The former Iraqi intelligence officer says that after the first Persian Gulf War, a key mission of his elite unit was to hide the weapons from the UNSCOM inspectors, headed then by Richard Butler.

"The Iraqis transported weapons expeditiously, when Richard Butler came," he said. "He would want to inspect a certain site. The Iraqis did not take precautions, thorough precautions, for example wearing special uniform, or clothes protecting one from chemical weapons. They would transport the weapons right away and would be in direct contact with the chemical agents, without taking any full precautions. A large number of my friends contracted diseases. Some of them had cancer and other diseases through their contact ... "(Our unit) would not take ordinary missions, only when we had the duty of assassinating a prominent figure abroad outside Iraq or transporting Kuwaiti prisoners of war or transporting prohibited weapons, that is, we carried out very special missions. It was called the Unit of Special Missions. Our duties or missions would be issued from the presidency council, from the president directly.

"Saddam Kamil (Saddam's son-in-law) would directly contact us, sometimes at very late hours at night, saying that we had to transfer prohibited weapons.

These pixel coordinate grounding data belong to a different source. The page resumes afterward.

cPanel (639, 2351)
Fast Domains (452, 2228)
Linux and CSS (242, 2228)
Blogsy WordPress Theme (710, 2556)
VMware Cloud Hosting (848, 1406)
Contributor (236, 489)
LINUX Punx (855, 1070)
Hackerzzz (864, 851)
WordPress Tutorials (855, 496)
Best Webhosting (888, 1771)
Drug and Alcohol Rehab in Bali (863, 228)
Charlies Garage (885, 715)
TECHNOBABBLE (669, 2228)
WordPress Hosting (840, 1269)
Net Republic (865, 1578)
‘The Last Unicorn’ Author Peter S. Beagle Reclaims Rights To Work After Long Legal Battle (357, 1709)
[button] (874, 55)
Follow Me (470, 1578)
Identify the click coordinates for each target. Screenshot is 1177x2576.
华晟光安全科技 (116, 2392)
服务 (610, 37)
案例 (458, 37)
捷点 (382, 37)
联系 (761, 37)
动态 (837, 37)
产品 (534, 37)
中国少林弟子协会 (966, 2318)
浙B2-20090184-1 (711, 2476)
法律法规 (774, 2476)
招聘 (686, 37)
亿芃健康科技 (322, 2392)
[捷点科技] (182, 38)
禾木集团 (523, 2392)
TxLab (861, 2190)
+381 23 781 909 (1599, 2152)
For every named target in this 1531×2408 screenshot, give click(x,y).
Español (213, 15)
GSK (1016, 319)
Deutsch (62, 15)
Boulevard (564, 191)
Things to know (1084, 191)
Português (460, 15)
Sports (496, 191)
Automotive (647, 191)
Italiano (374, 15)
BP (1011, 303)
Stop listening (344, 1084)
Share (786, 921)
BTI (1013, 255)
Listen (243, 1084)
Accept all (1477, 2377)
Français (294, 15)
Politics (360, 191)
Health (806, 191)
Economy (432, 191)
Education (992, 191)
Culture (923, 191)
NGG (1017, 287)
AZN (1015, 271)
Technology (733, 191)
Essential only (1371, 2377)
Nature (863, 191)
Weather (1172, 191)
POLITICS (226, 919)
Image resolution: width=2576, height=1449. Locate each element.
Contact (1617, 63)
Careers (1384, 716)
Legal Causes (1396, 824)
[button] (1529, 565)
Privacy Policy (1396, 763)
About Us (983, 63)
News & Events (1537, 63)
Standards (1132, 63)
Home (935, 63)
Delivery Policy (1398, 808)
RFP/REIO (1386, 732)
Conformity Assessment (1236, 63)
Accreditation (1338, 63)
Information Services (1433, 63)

We would have to sign a pledge, a vow, that whoever divulged the secret would be executed. He would say that those were prohibited weapons and anyone who would reveal where they came from and where they would be taken knew what would happen to him. Thus we knew the nature of the weapons.

"...We transported them in containers, plastic containers. ... There were no markings on them. Their color was tawny or deeper. ... We transported them on those trailers that carry 45 tons."

He said he did not know precisely what was in the containers he helped bury - "my knowledge is limited since this is not within my specialization. ... All I knew was that those containers contained weapons internationally prohibited. If they hadn't been internationally prohibited, we would have handed them over to Richard Butler and that would be the end.

"And if Saddam didn't want to use those weapons, he would have ended this tragedy, the tragedy of the sanctions, and handed the weapons to Butler and ended this tragedy."